He turned back along the mountain path down into the valley, amazed to see that it was already the hour of sunset. Margaret must have been wondering what had kept him so long away from her. Was it possible that she could have been so near to him, after an absence of some weeks too, and he had not yet seen her? He thought of the strong, smooth current of their love for one another, which had known hitherto no break or interruption, no suspicion or shadow of disappointment. She had been more to him than he had ever dreamed that a wife could be. She was a thousandfold dearer to him now than when she became his wife twenty-three years ago. If she was estranged from him, what would his life be worth?
He saw Dorothy and Phyllis sitting together in their little balcony overhead, and heard them chattering and laughing together with the light-hearted laughter of young girls. This reassured him; for Dorothy would not be so merry if Margaret was very ill or very sad. He passed on to her room and entered it. She sat in the twilight alone, her hands grasping the arms of her chair as if for support, and her face, ashy pale, turned toward him, with no smile or look of gladness upon it. He stood still at some distance, looking across at her as if a great gulf lay between them.
"Margaret!" he cried at last.
Her face quivered and her lips trembled, but she did not speak; only her dark eyes gazed searchingly on him, as if she longed to understand him without words. She shrank from hearing his confession.
"Margaret," he said, "you have discovered the fate of Sophy Goldsmith!"

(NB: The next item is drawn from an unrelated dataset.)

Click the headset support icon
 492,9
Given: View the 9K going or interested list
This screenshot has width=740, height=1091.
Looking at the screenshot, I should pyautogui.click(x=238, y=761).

The color mounted swiftly to her white face, and she bent her head; but she kept silence. Sidney felt that he must still remain at a distance from her.
"My darling!" he said mournfully, "you were only a child when I married her; I was little more than a boy myself, not older than Philip."
"You married her?" she asked, lifting up her head with a deep sigh of relief; "oh, how much better it will be for her poor father and my Rachel!"
"Yes, she was my wife," he replied, "but I never loved her as I have loved you, Margaret."
"But why did you not tell?" she asked; "why did you not let me have your boy to bring up with my own? How could you live with me hiding such a secret from me? I let you read the inmost thoughts of my heart. How could you hide this secret from me?"